Suppose I want to compare the results for sample()
function in R
3.5.1
and R
3.6.1, without messing up my local R
installation. The first thing
I do, after installing the Docker CE for mac, is to pull the two corresponding
images.
$ docker pull r-base:3.5.1
$ docker pull r-base:3.6.1
Now if we run docker images
, we will see a list of all docker images, together
with their tags.
$ docker images
REPOSITORY TAG IMAGE ID CREATED SIZE
r-base 3.6.1 4e55790c88ae 2 weeks ago 642MB
r-base 3.5.1 bd9edc1a85ed 8 months ago 712MB
Now to launch an interactive R
session of a specific version, do
$ docker run -ti --rm r-base:3.5.1
Everything will work just as if you have opened an R
session locally. To make
the comparison I can use two terminal windows and have both versions running
side by side. And we do see that, the sample()
function, even with the random
seed set, gives different results! Upon further investigation, I found that in
R
3.5.1, a random number is generated between 0 and 1 first, and multiplied by
1000, and finally rounded to an integer. It can be verified that, after setting
the seed to 1, runif(1)
gives 0.2655087. In R
3.6.0 and up, the mechanism seems to have changed.
Except for command line interactive mode, there are also other operating modes of a Docker container - via Jupyter notebook interface, batch mode, or silent, background mode. We will skip these details here as they are tailored to serve different purposes.
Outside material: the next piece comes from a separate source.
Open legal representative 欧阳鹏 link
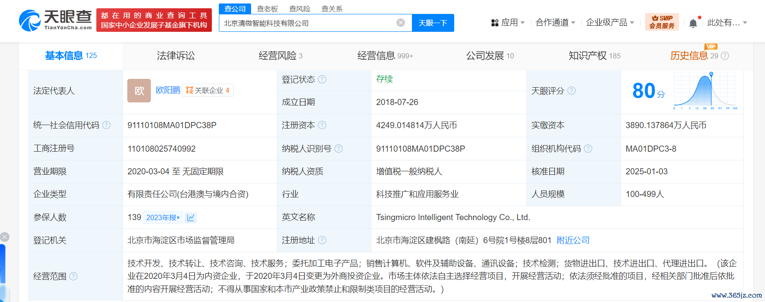The height and width of the screenshot is (302, 765). pyautogui.click(x=168, y=90)
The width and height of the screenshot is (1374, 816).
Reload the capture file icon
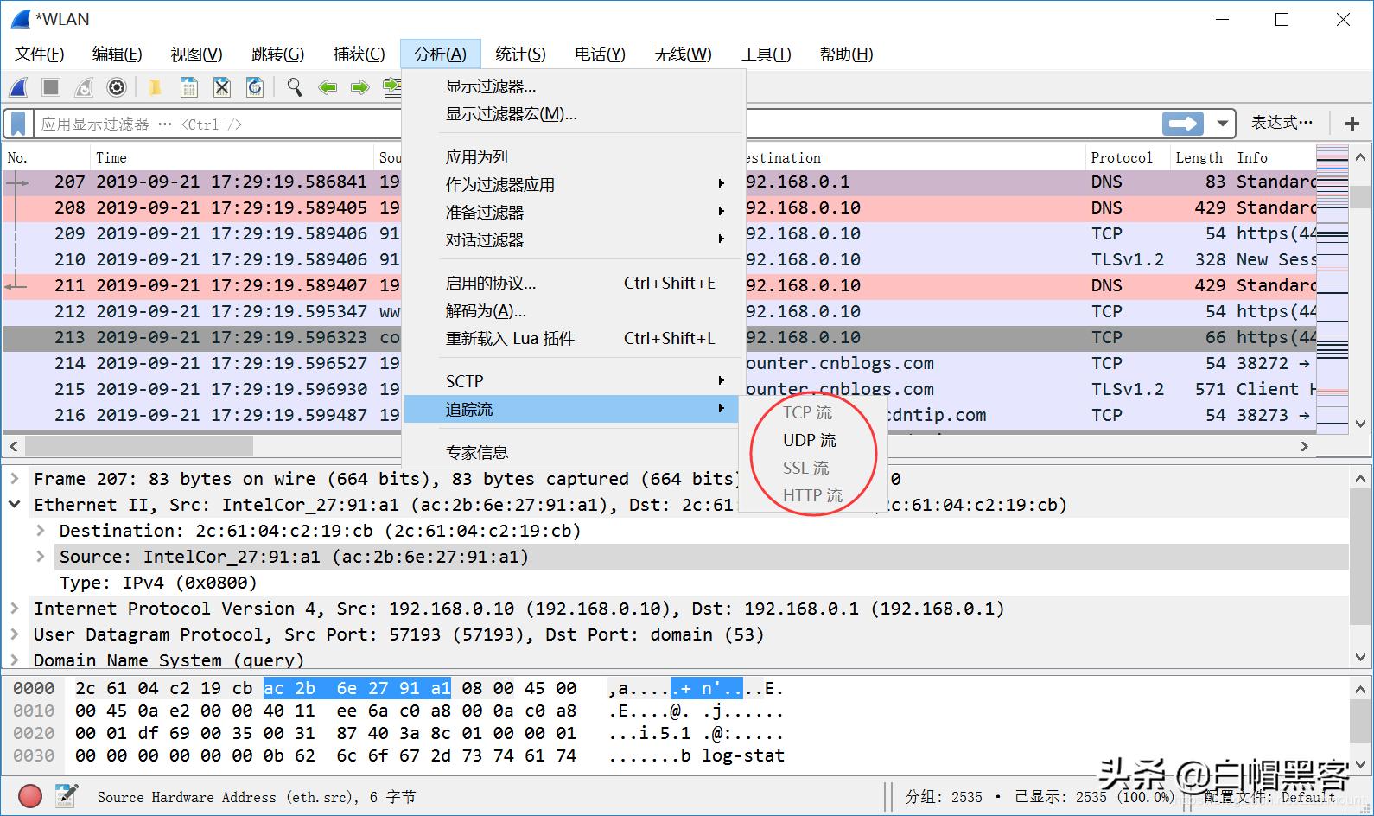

5. Docker for statisticians: reproducible research
Suppose now I want to do some simulation and want to build everything into a Docker image. A minimal piece of code shown below will be used in future demonstrations.
library(ggplot2)
## generate uniform points in the unit circle
set.seed(1)
r <- sqrt(runif(1000, 0, 1))
theta <- runif(1000, 0, 2 * pi)
x <- r * cos(theta); y <- r * sin(theta);
mydata <- data.frame(x = x, y = y)
myplot <- ggplot(mydata, aes(x = x, y = y)) + geom_point() + theme_bw()
ggsave(filename = "unifpoints.pdf")
Say I have saved this piece of code as example.R
, and put it in a ~/mydocker
folder. To build an image, we need to write a Dockerfile
,
where all configurations of environment are specified.
First, let us pick a specific version of R
. The base image, available here, is first loaded. From the wide choice of Tags, let us choose 3.5.1 for demonstration. Now we can start the Dockerfile
. We want to save the plot to a folder called myplot
.
Note tha the package ggplot2
was requested but the base image does not
come with it. Therefore we should install it first.
From r-base:3.5.1
ARG WHEN
RUN mkdir /home/myplot
RUN mkdir /home/results
RUN R -e "install.packages('ggplot2',repos = 'http://cran.rstudio.com/')"
## copy the script from host into docker image
COPY example.R /home/myplot/example.R
CMD cd /home/myplot/ \
&& R -e "source('/home/myplot/example.R')" \
&& mv /home/myplot/unifpoints.pdf /home/results/unifpoints.pdf
Now with a finished Dockerfile
, we are ready to build our image. The WHEN
argument is the time the analysis is done; -t name
is the name of the image.
.
denotes the location, i.e., the building process will happen in the current
working directory.
$ docker build --build-arg WHEN=2019-07-27 -t example .
## now see a list of docker images I have
(base) xueyishu@Tiger:~/mydocker $ docker images
REPOSITORY TAG IMAGE ID CREATED SIZE
example latest fd453879b1e6 28 seconds ago 712MB
Finally, we can launch our example. Also, we want the final results to be
exported to a /results
folder under the current directory. Therefore we do
$ mkdir results
$ docker run -v ~/mydocker/results:/home/results example
Now we check the subfolder:
(base) xueyishu@Tiger:~/mydocker/results $ ls
total 32
-rw-r--r--@ 1 xueyishu staff 12552 Jul 27 22:01 unifpoints.pdf
A minor comment - you might have noticed that the the size of the Docker image we just built is 712MB, which does not seem to be worthy - why can’t I just use my local machine? This is because our example is too simplified - when you want a whole complicated research project to be fully reproducible, this will be your best friend.